28 June 2016 / 20.15 / Temple Bar Gallery + Studios

aemi (Artists’ & Experimental Moving Image) presents a discussion at Temple Bar Gallery + Studios between Lewis Klahr, one of America’s most prolific avant-garde filmmakers, and visual artist and filmmaker Orla Mc Hardy. Prior to the discussion aemi presents a screening at the Irish Film Institute of Klahr’s 90-minute, 12-episode feature Sixty Six.

In the vein of Peter Horvath, Winston Smith, or William Burroughs, Lewis Klahr can be considered among the great cut-up/collage artists of his generation. His latest work Sixty Six which premiered at MoMA in 2015 has been celebrated as a “milestone achievement”, the culmination of several decades of productive engagement with what NY Times calls a “cinematic archaeology of the American unconscious”.

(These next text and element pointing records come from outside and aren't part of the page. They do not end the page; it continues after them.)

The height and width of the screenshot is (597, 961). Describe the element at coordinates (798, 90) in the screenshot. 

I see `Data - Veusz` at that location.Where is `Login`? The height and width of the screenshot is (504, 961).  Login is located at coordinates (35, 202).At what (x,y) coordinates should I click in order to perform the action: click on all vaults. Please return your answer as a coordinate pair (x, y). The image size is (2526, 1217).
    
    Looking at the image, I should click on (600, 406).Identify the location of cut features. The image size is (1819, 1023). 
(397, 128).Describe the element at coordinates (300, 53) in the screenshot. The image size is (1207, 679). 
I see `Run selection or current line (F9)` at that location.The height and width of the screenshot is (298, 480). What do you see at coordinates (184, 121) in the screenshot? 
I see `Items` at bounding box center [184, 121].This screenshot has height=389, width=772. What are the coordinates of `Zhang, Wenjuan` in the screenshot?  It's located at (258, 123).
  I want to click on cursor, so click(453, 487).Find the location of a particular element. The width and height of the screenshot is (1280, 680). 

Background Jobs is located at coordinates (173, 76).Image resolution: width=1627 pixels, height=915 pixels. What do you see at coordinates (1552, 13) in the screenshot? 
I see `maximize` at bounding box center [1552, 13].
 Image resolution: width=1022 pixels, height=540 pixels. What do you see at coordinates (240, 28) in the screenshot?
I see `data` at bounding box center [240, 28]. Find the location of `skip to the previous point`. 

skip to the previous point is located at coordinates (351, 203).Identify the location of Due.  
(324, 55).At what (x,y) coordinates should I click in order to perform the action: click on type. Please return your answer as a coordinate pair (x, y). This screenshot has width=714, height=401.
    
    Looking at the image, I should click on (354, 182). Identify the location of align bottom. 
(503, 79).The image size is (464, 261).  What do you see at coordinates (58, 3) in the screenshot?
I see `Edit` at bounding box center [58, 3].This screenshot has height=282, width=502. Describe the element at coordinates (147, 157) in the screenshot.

aemi (Artists’ & Experimental Moving Image) is a creative platform dedicated to the support and exhibition of artists and experimental moving image.

 

Notes on Lewis Klahr

“Based in Los Angeles, where he teaches film in the theater department at CalArts, Lewis Klahr is one of America’s most prolific avant-garde filmmakers. Drawn to narrative as well as short, lyrical “odes” of purely visual and audio associations, his style might be described as a form of mobile tableaux rather than animation—a term he rejects. Devising a highly original mise-en-scène, Klahr’s images, taken from popular culture sources—e.g., magazines, comic books, catalogues, photos—are cut out and placed against backdrops, then manipulated in various ways, at times inserted and withdrawn, as if they were entering or leaving a “stage”—or, in filmic terms, moving on or off screen—a kind of children’s theater with adult content. He photographs these complex designs frame by frame, conjuring such film conventions as fades, dissolves, superimpositions, long shots, or close-ups through palpable hand manipulations. Sound tracks are critical—whether individual songs, long symphonic pieces, abridged radio or television programs from his teenage years, or a collage of ambient sounds to evoke the atmosphere of a particular place.” – Artforum

“I don’t think of myself as an animator, I really am a collage artist, with all that implies: a need to explore the found materials, to explore history through those materials. It’s got a lot to do with hieroglyphics: this kind of visual shorthand, storing cultural memory. I’m the kind of person who used to go to the Metropolitan Museum of Art, to the Egyptian exhibit, because I was fascinated by the idea of this string of images forming a kind of sentence; I never took the step to find out what they meant, because I didn’t want to know. It’s the same with Hollywood: This image of a woman, this image of a car, this of a gun, you’ve got a noir in three images.” – Lewis Klahr, The Village Voice

 

Orla Mc Hardy

Orla Mc Hardy is an artist based between Donegal (IRL) and Richmond, Virginia (USA). Her work spans traditional single channel films made for broadcast to mixed media, site-specific gallery installations. Using interdisciplinary animation processes as a starting point, she has collaborated with poets, radio producers, sound artists, architects, designers, and animators and has crossed over into live-action and documentary filmmaking.